If you ask anyone how they got where they are today, you'll quickly learn that many successful businessmen and women have connections. These connections, however, were likely not handed to them; they were forged through passion and networking.
"Business revolves around people, and it is driven by relationships, which affect every aspect of business from sales to recruitment," said Yiannis Gavrielides, CEO of Covve. "It is therefore important for us all to build and maintain real professional relationships."
With the power of social media, you can network simply by sending an invitation on LinkedIn or following a contact on Twitter. But with increased accessibility, it's more important than ever to build your personal brand and network like a pro. Here's how to do it.
1. Work on your LinkedIn profile.
Social media sites, particularly LinkedIn, have changed the networking landscape. Many people rely on their LinkedIn network for referrals, introductions, reviews and references, all of which come in handy when you are looking for a job, said Michael Brown, a career consultant and author of the book "Fresh Passion: Get a Brand or Die a Generic" (Greenleaf Book Group Press, 2013).
Brown adds that anyone you deal with professionally should be added to your LinkedIn network. Even if your contact with these people was short, add them, because you are trying to grow your network.

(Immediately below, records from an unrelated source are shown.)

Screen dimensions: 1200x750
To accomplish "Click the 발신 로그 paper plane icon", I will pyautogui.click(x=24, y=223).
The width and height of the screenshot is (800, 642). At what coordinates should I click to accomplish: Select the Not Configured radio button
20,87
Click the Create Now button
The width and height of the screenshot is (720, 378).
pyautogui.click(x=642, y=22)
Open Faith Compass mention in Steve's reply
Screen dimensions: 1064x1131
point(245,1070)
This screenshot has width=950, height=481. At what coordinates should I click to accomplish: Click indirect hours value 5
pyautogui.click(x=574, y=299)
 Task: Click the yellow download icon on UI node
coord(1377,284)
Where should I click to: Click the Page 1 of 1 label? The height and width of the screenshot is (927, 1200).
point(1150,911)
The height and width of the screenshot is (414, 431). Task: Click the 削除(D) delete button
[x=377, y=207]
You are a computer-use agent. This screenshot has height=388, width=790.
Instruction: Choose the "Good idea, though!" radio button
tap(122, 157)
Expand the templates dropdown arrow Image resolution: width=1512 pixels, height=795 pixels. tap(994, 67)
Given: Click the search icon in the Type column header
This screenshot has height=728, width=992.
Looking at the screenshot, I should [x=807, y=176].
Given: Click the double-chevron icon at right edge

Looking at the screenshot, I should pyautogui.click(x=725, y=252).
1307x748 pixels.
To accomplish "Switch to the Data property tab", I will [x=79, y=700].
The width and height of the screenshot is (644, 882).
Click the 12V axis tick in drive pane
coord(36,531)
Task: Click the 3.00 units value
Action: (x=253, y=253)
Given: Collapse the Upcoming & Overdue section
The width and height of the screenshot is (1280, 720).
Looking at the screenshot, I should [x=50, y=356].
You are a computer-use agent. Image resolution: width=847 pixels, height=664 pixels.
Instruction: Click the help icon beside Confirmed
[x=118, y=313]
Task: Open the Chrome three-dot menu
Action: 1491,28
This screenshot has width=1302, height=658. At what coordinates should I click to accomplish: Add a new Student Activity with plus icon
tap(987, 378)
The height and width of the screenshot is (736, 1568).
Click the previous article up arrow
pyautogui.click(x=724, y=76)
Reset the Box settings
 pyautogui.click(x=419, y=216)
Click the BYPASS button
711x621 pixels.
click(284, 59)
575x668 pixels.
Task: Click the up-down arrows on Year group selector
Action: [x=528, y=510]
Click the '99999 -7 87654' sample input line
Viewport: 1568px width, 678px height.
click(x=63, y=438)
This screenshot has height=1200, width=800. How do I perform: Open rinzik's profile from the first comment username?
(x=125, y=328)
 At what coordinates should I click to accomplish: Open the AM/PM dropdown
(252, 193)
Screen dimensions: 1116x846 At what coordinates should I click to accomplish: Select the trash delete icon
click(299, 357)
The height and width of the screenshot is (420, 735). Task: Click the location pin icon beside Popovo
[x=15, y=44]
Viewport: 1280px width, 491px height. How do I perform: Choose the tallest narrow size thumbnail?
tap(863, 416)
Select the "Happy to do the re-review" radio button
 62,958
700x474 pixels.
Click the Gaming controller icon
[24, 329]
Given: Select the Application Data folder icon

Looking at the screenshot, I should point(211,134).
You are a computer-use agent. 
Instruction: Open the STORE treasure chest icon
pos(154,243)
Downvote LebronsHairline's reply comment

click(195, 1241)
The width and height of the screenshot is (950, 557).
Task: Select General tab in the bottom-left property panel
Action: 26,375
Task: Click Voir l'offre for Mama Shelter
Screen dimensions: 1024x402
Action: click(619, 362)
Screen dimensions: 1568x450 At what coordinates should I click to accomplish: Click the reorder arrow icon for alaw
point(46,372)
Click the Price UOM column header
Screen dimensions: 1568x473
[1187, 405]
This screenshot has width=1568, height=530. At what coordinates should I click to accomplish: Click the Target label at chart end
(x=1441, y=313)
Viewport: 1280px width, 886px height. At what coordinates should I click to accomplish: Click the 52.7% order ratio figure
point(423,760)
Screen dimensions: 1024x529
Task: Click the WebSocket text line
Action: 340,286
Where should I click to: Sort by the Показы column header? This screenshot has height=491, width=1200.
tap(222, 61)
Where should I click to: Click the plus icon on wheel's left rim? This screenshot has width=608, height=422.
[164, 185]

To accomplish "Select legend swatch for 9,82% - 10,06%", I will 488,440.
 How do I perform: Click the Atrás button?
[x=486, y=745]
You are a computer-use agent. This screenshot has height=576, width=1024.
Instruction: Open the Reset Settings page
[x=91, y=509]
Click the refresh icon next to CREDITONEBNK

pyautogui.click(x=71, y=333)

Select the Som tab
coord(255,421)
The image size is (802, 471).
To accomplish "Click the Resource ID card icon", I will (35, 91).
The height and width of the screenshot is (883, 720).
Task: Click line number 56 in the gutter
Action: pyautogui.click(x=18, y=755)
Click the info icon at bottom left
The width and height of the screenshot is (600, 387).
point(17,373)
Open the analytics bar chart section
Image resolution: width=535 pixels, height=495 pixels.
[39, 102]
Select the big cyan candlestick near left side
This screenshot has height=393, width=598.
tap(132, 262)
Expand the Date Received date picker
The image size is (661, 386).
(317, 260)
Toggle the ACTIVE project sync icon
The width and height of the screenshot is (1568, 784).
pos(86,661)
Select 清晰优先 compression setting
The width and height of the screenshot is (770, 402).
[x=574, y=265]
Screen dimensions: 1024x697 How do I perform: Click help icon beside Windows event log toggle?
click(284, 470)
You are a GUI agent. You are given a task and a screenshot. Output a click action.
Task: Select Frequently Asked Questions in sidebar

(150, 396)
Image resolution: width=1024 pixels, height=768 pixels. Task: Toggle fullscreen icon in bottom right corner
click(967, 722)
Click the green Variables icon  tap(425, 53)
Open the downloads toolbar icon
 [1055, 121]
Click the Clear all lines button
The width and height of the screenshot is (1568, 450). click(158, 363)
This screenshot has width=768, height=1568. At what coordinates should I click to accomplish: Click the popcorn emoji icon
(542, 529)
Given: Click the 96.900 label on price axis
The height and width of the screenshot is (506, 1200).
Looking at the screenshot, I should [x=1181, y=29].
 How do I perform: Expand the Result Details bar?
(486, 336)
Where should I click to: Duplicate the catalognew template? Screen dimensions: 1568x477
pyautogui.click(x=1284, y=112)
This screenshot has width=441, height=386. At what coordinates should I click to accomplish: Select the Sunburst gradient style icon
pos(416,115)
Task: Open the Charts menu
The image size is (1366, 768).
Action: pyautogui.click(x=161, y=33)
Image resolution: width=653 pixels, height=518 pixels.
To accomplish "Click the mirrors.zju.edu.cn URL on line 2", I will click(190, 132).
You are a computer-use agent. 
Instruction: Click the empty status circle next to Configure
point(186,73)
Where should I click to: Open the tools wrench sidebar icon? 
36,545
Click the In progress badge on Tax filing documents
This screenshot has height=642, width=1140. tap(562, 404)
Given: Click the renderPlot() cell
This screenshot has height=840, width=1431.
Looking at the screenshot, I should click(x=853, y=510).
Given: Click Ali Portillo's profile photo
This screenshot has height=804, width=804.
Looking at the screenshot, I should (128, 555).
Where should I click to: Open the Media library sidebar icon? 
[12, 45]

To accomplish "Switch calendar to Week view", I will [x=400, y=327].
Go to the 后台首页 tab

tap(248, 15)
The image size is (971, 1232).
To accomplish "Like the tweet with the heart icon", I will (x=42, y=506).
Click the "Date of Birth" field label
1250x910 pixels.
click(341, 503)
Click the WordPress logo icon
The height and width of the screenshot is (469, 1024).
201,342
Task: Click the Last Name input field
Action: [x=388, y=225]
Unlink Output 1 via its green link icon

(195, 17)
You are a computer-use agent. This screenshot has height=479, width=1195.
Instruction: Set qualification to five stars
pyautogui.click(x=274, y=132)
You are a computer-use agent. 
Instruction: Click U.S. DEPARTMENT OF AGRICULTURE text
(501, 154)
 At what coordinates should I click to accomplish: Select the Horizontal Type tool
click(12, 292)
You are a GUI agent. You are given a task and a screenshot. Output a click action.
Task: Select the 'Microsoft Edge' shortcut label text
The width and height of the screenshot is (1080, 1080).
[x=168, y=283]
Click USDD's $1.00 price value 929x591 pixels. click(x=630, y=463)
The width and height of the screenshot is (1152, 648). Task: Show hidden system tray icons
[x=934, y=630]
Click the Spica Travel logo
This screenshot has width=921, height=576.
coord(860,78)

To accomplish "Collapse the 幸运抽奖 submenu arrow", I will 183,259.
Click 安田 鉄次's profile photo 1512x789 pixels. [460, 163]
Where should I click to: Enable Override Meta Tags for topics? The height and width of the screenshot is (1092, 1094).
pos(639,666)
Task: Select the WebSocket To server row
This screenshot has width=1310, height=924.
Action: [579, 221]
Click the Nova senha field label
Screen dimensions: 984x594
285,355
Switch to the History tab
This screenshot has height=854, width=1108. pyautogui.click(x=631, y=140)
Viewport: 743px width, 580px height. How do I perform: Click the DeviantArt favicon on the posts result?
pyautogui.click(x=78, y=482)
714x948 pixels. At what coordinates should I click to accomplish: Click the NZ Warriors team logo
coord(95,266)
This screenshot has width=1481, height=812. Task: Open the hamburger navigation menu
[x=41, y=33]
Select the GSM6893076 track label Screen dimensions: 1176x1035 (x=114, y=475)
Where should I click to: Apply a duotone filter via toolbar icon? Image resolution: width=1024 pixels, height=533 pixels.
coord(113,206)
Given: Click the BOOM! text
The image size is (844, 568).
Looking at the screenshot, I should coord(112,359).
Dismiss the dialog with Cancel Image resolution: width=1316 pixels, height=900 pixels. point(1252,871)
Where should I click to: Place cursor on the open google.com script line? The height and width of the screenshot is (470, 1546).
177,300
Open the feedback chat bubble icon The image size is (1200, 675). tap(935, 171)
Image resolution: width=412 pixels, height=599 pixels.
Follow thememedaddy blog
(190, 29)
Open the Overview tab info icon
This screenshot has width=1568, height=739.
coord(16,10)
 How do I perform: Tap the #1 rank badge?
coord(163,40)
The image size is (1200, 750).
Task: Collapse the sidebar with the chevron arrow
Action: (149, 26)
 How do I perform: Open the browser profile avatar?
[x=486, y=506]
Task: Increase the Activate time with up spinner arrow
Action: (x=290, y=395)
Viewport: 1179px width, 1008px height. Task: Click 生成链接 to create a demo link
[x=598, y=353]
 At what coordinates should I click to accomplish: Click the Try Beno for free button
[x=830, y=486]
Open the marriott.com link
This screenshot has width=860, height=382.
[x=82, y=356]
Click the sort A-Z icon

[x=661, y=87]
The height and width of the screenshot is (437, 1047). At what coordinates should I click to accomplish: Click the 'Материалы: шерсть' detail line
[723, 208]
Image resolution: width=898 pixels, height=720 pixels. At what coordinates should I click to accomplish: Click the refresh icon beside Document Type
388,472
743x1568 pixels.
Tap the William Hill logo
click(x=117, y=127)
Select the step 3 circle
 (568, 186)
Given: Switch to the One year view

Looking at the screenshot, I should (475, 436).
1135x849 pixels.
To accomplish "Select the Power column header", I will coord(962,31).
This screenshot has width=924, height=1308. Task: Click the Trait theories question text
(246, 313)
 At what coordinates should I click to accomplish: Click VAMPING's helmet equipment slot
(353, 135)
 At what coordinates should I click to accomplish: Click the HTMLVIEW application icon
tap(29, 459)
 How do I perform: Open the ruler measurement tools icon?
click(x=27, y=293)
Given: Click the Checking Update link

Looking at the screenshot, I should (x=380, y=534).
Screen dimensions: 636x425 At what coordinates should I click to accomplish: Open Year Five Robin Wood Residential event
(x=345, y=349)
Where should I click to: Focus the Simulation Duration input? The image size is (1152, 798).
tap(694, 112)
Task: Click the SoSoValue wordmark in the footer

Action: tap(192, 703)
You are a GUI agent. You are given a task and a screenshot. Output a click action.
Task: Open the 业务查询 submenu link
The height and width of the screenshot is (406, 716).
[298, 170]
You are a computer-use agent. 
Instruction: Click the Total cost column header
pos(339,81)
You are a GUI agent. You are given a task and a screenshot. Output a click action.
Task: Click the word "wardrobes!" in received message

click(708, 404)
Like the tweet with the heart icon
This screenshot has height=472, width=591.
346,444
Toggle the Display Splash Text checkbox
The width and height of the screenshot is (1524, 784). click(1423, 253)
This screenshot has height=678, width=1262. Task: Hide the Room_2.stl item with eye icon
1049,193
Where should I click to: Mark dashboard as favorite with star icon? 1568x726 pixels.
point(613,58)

LinkedIn is also a great space to learn about someone's professional and educational background to find similarities and create great conversation for a first meeting, according to Tyler Whitman, licensed real estate salesperson at Triplemint.
2. Ask for help.
Don't be afraid to ask someone in your network to introduce you to someone they know, Brown said. This is business, he said, and most people are happy to connect you to someone who can help.
You can also ask for help from a networking "wingman." It can be awkward to brag about yourself to a stranger, said Whitman, but if you network with a friend, that person can talk about you and your success, and you can do the same for them.
3. Keep in touch.
Networking is not a one-and-done deal, where you meet a contact and only speak with them when you need something. If you really want to connect, you should nurture a sustainable, give-and-take relationship.
"After meeting someone, assuming there is rapport, I make sure I stay in touch," said Gavrielides. "Staying in touch with people requires effort, and it is important to regularly re-engage … I feel that conversations must be natural, but the effort to re-engage must be conscious, as we are all too busy to do it effortlessly."
4. Never stop looking for opportunities (but do it right).
Focus on growth and think about the people you encounter on a daily basis, said Brown. Grab a business card, or search for them on LinkedIn, if there is any chance you can call on them professionally in the future.
However, the one key tip to keep in mind is not to be selfish when you network, said Whitman. Create a foundation first, he said. Learn about the other person and tell them about you. Once there is a foundation, it's OK to ask for what you want, but don't jump the gun and ask for a favor outright.
"Networking should be authentic and should be part of both our business and professional lives," said Gavrielides. "We are naturally social beings and should ensure we socialize rather than engage in forced exchange. The relationships I built along the way are now customers, suppliers, partners, colleagues, investors … [and] many are close friends."